ATLAS: Constraints-Aware Multi-Agent Collaboration for Real-World Travel Planning
Choi, Jihye, Yoon, Jinsung, Chen, Jiefeng, Jha, Somesh, Pfister, Tomas
While Large Language Models (LLMs) have shown remarkable advancements in reasoning and tool use, they often fail to generate optimal, grounded solutions under complex constraints. Real-world travel planning exemplifies these challenges, evaluating agents' abilities to handle constraints that are explicit, implicit, and even evolving based on interactions with dynamic environments and user needs.

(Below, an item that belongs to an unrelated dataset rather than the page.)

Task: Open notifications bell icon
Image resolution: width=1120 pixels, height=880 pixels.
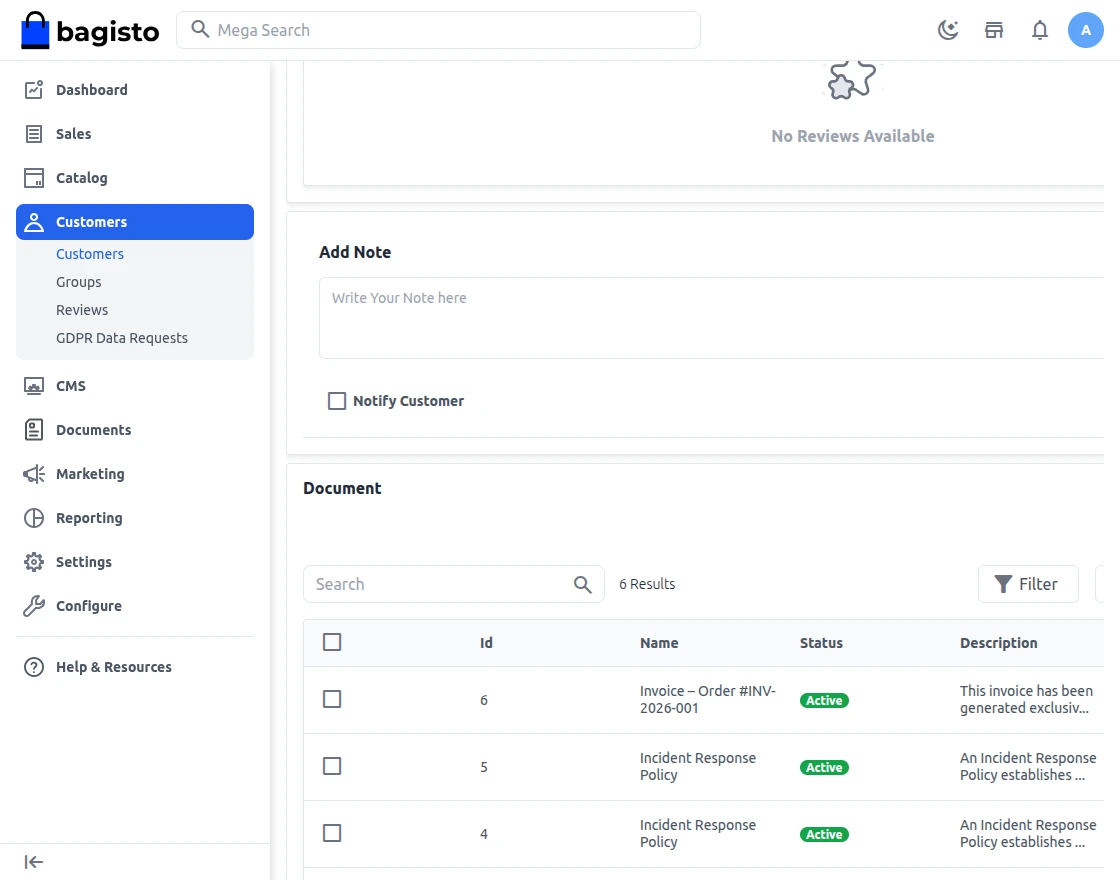Action: click(x=1040, y=30)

In this paper, we present ATLAS, a general multi-agent framework designed to effectively handle such complex nature of constraints awareness in real-world travel planning tasks. ATLAS introduces a principled approach to address the fundamental challenges of constraint-aware planning through dedicated mechanisms for dynamic constraint management, iterative plan critique, and adaptive interleaved search. ATLAS demonstrates state-of-the-art performance on the TravelPlanner benchmark, improving the final pass rate from 23.3% to 44.4% over its best alternative. More importantly, our work is the first to demonstrate quantitative effectiveness on real-world travel planning tasks with live information search and multi-turn feedback. In this realistic setting, ATLAS showcases its superior overall planning performance, achieving an 84% final pass rate which significantly outperforms baselines including ReAct (59%) and a monolithic agent (27%).